Guillaume Farny : “Dès sa création, Images & Réseaux a affirmé sa présence en Bretagne et Pays de la Loire mais également sa vocation à être un « pôle à vocation mondiale ». Le Pôle est devenu un acteur incontournable du numérique dans le Grand Ouest. Il s’est également construit une belle réputation au niveau national avec la qualité de son label. Cela se manifeste également par la présence des représentants du Pôle et de l’équipe permanente dans les comités stratégiques de filière (CSF) ou comme membre du bureau de l’Association Française des Pôles de Compétitivité (AFPC). Récemment, c’est un des permanents du Pôle, Gaël Maugis, qui a été choisi comme Point de Contact National (PCN) sur le Numérique pour accompagner les acteurs français dans les réponses aux appels européens d’Horizon Europe.

Cette présence du Pôle est un atout car elle permet de participer en amont à la définition et à la mise en œuvre des appels à projets nationaux, comme ceux de l’ANR, mais aussi européens. Cela nous permet d’anticiper et de proposer le meilleur accompagnement possible aux acteurs bretons, ligériens et aussi normands au travers de notre Alliance avec le Pôle TES.

Aujourd’hui, nous structurons également cette expertise au niveau européen. Ceci se manifeste par les nombreux projets auxquels le Pôle est associé. Parmi eux, nous travaillons dans le cadre de la réponse à un appel à projets européens à la mise en place d’ici fin 2021 de deux « hubs d’innovations ». L’un en Bretagne avec un fort volet autour de la cybersécurité que nous coordonnons, et l’autre en Pays de la Loire autour de l’Intelligence Artificielle auquel nous contribuons. Ces deux hubs à dimension européenne seront des guichets privilégiés pour tout l’écosystème du numérique dans le Grand Ouest.”

  • LeMag : Pour finir, en quelques mots, quelles sont les priorités des prochains mois pour le Pôle Images & Réseaux ?
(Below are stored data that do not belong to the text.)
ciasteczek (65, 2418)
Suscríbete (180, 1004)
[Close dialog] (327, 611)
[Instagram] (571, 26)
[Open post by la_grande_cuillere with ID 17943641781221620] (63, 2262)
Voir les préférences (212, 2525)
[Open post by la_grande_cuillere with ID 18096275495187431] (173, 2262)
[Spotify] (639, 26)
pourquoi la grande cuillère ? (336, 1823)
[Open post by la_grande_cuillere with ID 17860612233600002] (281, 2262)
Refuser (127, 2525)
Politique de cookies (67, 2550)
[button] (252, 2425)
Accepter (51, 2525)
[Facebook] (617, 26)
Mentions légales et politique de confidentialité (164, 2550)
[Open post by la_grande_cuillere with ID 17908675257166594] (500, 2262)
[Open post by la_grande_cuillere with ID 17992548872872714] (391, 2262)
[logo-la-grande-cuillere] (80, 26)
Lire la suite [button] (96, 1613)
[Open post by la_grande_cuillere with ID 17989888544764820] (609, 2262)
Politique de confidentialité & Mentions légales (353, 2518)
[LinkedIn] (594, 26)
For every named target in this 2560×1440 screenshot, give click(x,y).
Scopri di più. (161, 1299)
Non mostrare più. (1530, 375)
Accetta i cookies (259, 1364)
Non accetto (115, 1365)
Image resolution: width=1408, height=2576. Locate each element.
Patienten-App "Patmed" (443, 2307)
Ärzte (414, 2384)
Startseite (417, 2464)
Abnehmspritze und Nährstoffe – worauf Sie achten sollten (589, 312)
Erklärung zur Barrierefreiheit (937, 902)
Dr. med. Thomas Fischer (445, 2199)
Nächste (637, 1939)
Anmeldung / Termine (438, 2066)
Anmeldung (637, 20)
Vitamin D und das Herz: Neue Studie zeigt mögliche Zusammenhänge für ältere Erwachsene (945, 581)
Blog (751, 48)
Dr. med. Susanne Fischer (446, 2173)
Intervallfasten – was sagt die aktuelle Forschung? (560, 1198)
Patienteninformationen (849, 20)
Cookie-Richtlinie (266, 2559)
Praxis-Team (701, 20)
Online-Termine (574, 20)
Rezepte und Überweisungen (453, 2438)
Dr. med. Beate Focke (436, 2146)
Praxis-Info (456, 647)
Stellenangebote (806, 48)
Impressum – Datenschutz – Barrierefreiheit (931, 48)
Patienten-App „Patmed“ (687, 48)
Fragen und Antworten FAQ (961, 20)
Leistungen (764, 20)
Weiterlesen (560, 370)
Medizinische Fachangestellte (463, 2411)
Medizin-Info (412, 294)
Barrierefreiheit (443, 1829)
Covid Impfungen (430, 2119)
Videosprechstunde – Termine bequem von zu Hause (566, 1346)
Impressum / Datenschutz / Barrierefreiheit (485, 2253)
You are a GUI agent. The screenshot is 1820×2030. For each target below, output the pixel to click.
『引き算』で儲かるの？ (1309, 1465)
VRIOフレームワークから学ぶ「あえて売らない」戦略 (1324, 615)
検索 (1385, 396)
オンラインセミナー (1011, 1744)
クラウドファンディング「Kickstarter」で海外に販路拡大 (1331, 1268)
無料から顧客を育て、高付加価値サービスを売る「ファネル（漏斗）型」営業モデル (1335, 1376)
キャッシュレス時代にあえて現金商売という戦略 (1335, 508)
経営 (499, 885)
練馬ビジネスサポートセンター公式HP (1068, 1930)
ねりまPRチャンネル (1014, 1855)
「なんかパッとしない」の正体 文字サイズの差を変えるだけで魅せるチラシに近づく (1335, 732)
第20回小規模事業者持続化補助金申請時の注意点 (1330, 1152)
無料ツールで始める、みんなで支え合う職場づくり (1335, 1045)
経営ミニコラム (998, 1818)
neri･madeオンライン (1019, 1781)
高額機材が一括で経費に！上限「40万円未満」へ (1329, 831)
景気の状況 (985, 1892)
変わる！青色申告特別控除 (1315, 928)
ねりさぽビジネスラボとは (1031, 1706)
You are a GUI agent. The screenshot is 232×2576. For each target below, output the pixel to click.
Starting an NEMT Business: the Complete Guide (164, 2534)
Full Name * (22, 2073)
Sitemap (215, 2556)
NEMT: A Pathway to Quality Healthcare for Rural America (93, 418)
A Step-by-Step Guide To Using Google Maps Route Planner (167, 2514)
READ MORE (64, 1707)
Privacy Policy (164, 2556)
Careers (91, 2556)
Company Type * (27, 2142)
Gérard Le Bihan : “Les projets autour de la 5G et la question de la maitrise des process et composants électroniques vont jouer un rôle important, en lien avec des enjeux de souveraineté et de relocalisation des activités. Le Pôle est déjà impliqué dans plusieurs projets nationaux avec l’Institut de Recherche Technologique b<>com sur la 5G souveraine. L’arrivée de nouveaux acteurs, y compris étrangers, sur les territoires associés à ces thématiques doit permettre au Pôle de développer son offre d’accompagnement. Bien évidemment, les innovations numériques vont jouer un rôle majeur aux défis de la société avec, au premier rang, la santé et la lutte contre le réchauffement climatique.”

Guillaume Farny : “Ma priorité sera de renforcer et de développer le réseau du Pôle, un capital humain unique qui est notre plus grande force. Nous mettons progressivement en place une nouvelle offre de services avec l’objectif de répondre aux besoins d’expertise technique de nos adhérents. Le tout dans une démarche de subsidiarité avec nos partenaires ligériens et bretons. Faire vivre notre Alliance avec le Pôle TES, devenir une place forte européenne à travers nos futurs hubs digitaux européens (les EDIH), et déjà préparer la prochaine phase V des Pôles de compétitivité vont rythmer cette fin d’année 2021.”